Durante la cena, mamá había preparado guiso de lentejas. Casi no pude comer. Estaba demasiado nervioso y mi mente se había quedado con Sebastián, en su cama.

—¿Puedo pasar? —susurró Valeria. No esperó mi respuesta; entró y cerró la puerta.

Aproveché para esconder el celular debajo de la almohada y Vale se sentó en la cama. Yo ya me había acostado, pero como ella iba al colegio a la tarde, siempre se acostaba más tarde que yo.

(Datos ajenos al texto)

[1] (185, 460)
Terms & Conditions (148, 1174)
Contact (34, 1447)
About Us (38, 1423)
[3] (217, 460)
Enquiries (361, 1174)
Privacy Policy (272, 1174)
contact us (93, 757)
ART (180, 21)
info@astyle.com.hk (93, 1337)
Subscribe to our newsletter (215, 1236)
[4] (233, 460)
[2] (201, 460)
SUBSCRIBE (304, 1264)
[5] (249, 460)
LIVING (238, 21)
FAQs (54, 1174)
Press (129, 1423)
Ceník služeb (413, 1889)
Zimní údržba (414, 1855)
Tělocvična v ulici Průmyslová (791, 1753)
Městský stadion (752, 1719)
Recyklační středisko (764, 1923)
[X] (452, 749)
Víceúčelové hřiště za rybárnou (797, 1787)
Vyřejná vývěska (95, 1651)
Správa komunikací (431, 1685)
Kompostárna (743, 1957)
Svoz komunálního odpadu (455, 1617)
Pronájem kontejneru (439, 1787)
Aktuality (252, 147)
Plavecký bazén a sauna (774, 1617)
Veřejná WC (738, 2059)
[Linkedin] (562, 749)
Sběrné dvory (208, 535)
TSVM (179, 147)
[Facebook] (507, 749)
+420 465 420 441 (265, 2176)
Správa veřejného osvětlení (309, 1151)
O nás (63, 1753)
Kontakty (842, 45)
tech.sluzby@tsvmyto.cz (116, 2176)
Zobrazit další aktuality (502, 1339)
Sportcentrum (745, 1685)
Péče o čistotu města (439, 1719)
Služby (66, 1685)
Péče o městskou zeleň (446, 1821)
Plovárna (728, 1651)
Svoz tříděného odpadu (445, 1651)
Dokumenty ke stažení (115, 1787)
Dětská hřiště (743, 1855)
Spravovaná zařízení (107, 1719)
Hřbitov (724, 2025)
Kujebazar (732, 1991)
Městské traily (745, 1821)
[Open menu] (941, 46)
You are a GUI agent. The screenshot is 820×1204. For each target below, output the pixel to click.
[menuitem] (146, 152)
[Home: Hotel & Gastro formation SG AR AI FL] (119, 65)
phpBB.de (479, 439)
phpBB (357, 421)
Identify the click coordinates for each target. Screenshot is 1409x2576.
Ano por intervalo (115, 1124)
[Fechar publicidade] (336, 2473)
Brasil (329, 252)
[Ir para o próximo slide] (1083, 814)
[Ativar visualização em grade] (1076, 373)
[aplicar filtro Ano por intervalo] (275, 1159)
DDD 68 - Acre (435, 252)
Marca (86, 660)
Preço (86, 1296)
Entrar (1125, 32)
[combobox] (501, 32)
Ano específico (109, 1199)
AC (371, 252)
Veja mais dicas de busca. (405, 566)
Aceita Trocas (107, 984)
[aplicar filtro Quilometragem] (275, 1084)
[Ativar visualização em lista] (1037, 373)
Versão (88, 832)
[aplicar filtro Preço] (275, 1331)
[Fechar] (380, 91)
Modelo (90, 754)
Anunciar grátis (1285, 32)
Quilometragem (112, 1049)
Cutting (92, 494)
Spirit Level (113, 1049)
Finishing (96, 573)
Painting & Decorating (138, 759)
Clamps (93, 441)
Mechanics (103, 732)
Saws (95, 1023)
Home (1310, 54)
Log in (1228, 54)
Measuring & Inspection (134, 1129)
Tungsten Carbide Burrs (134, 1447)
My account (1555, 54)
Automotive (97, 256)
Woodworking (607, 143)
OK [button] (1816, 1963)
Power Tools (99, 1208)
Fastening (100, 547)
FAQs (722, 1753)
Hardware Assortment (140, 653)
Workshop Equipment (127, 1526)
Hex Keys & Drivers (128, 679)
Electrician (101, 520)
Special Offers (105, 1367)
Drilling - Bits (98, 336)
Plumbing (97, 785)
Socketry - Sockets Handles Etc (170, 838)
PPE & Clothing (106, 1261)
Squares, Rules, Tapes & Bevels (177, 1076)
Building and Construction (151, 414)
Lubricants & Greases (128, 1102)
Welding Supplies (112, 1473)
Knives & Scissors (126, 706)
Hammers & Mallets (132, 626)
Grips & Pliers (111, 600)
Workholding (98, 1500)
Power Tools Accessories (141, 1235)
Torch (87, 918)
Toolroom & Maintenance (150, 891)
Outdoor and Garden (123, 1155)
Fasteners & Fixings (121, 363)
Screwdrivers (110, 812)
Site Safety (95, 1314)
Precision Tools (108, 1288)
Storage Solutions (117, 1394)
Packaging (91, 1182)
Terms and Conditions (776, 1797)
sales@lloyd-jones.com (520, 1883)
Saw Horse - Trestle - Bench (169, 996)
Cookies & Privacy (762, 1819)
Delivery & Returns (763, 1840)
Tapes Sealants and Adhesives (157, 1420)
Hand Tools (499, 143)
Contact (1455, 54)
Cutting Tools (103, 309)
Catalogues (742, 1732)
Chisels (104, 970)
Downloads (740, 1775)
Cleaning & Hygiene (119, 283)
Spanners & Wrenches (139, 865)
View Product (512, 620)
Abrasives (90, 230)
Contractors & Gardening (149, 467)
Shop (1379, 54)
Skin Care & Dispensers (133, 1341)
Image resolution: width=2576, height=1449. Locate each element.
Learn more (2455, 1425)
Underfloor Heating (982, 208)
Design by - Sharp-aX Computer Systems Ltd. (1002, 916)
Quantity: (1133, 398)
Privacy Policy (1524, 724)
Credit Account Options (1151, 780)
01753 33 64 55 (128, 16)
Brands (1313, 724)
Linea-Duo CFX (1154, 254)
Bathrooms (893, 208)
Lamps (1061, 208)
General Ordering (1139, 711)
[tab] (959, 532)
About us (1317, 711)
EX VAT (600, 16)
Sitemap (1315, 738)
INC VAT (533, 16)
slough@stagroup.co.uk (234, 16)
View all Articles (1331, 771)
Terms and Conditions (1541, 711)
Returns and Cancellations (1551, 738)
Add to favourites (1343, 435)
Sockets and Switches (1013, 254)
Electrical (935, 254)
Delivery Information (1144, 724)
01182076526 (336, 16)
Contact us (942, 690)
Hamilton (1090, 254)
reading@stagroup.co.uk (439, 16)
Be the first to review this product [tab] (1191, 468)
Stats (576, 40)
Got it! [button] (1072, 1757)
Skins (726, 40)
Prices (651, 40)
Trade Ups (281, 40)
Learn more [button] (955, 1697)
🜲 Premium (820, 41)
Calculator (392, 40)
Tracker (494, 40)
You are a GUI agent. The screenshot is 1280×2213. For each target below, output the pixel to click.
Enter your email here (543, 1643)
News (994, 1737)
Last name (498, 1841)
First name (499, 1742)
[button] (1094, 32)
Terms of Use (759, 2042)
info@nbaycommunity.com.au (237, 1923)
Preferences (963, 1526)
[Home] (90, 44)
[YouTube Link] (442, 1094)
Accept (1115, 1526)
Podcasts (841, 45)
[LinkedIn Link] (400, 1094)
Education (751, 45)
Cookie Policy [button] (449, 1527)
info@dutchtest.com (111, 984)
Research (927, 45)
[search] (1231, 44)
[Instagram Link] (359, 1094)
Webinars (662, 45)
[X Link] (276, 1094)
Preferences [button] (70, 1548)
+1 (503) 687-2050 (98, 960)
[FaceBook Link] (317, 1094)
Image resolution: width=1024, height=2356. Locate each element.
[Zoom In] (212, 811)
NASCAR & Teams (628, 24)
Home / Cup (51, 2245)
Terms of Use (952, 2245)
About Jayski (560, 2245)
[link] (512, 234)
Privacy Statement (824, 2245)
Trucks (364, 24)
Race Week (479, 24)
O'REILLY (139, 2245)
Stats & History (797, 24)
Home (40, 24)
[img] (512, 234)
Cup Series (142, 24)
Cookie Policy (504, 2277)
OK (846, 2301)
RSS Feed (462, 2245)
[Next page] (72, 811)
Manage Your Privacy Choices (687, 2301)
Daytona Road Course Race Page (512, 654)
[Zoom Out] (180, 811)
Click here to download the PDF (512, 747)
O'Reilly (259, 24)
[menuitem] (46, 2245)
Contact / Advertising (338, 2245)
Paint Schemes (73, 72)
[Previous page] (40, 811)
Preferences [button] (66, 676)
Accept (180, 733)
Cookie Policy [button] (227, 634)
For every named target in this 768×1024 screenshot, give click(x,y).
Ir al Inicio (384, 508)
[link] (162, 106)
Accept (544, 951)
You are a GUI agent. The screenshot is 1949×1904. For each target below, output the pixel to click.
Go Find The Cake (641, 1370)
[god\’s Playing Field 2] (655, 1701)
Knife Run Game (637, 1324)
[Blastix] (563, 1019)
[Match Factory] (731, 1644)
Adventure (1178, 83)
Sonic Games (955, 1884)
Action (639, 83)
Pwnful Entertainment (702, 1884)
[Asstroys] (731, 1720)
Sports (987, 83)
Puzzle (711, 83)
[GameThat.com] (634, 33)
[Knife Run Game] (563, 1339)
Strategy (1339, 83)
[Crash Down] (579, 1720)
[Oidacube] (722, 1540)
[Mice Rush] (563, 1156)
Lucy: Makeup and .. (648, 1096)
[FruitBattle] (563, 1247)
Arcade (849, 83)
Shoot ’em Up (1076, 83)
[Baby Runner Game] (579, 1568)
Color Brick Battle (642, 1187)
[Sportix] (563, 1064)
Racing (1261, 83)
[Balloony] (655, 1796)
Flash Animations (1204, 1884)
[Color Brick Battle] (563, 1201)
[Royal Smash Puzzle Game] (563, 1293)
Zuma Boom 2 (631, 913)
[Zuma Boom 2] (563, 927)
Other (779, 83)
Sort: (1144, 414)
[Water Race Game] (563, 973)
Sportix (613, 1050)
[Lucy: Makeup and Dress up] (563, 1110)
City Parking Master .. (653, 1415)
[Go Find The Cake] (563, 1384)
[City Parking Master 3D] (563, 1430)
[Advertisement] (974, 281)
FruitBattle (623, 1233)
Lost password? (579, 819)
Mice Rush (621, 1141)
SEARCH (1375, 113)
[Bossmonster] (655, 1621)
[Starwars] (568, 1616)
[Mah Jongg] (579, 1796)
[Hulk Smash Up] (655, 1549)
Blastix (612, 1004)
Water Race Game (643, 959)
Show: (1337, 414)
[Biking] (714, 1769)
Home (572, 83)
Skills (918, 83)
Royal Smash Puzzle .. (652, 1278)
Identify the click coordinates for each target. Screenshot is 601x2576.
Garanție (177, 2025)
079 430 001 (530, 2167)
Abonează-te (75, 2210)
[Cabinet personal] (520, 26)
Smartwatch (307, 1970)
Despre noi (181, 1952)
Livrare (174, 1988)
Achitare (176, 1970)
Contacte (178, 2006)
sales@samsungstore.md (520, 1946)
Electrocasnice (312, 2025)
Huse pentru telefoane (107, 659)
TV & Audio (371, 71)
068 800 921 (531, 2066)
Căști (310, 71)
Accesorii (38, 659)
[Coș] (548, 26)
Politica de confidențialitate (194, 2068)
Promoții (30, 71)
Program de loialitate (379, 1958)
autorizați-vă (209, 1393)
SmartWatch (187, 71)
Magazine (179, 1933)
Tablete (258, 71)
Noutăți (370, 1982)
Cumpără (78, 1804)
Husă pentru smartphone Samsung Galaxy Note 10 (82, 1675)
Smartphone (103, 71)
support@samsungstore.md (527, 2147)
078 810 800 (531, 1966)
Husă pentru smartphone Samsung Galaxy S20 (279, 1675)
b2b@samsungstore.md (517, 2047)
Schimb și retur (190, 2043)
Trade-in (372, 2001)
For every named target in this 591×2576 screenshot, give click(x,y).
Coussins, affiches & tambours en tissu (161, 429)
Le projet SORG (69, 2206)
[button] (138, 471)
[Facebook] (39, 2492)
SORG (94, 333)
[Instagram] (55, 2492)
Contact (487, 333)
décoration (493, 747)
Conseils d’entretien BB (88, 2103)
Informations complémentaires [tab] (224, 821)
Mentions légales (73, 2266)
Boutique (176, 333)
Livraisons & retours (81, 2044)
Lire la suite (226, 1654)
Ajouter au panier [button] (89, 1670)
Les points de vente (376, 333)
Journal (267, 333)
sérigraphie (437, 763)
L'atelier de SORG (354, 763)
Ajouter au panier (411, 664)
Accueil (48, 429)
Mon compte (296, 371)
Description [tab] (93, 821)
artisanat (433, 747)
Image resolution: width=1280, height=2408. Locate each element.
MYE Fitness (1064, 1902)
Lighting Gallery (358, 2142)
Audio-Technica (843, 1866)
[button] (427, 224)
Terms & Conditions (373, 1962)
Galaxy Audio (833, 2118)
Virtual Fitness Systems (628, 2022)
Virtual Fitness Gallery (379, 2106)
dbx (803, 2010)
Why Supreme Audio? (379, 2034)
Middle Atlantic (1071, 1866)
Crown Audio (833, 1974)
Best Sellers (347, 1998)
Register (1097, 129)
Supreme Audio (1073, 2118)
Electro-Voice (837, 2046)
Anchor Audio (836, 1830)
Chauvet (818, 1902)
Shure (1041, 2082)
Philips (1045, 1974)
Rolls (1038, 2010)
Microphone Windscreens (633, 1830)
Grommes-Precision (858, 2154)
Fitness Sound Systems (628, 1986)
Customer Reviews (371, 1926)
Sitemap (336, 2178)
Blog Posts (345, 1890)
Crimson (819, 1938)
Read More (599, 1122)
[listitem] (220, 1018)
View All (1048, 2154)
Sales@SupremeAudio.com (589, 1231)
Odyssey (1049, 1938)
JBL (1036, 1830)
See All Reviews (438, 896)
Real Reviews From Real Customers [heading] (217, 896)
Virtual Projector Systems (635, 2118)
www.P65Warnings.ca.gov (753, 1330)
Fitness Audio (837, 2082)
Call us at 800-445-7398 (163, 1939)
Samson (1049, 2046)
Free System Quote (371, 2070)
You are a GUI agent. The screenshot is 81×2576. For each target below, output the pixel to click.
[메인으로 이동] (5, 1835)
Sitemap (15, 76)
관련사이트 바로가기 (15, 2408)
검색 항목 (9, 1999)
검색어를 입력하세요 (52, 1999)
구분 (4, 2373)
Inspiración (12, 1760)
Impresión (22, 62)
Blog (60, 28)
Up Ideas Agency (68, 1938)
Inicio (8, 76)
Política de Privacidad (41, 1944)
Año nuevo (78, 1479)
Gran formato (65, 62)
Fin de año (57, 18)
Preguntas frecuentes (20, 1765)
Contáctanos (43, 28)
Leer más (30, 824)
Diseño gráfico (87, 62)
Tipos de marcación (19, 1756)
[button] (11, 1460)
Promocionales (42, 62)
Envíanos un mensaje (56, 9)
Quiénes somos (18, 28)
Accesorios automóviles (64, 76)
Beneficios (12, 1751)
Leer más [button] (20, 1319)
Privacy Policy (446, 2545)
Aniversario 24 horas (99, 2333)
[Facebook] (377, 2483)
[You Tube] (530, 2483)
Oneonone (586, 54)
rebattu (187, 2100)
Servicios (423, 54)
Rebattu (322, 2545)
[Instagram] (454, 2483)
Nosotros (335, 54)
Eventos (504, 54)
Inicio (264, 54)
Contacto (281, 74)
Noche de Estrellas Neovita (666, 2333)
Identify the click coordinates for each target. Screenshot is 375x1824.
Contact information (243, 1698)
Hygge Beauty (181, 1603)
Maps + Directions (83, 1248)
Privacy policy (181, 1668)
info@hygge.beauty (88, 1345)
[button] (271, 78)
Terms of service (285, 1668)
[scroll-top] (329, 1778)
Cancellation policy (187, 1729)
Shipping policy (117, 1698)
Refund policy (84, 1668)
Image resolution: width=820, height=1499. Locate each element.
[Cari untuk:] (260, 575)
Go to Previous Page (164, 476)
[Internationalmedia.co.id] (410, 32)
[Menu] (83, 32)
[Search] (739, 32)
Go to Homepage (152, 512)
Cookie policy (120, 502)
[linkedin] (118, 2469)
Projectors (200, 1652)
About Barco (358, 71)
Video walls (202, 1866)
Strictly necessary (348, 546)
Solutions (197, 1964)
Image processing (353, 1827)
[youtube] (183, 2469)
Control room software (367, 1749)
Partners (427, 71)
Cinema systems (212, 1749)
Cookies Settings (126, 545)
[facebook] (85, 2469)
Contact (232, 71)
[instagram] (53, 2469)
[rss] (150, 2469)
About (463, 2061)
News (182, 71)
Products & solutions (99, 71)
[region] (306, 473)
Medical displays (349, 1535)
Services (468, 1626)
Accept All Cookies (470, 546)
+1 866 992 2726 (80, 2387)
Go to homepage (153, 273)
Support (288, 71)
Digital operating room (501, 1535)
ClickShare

Se quedaba mirando tutoriales de moda en Youtube o cosiendo algo.

—¿Qué pasó, Johnny? —me preguntó con una sonrisita—. Estás re ido. —Mi celular vibró desde debajo de la almohada—. ¿Con quién hablás?

Era imposible ocultarle nada a mi hermana.

—Con Sebas. —Levantó las cejas hasta que desaparecieron por entre su flequillo—. Estamos de novios.

Se le transformó la cara. Ahogó un grito y luego chilló como Flanders cuando descubre las cortinas púrpura.

—¡Callate, boluda, no grites!

—¡Ay, me muero! ¿En serio?

Asentí.

—¿Y no me ibas a contar, forro! —exclamó.

Agarró la almohada y me la estampó en la cara. Y en menos de un instante, estábamos uno encima del otro, tironeándonos del pelo y dándonos almohadazos.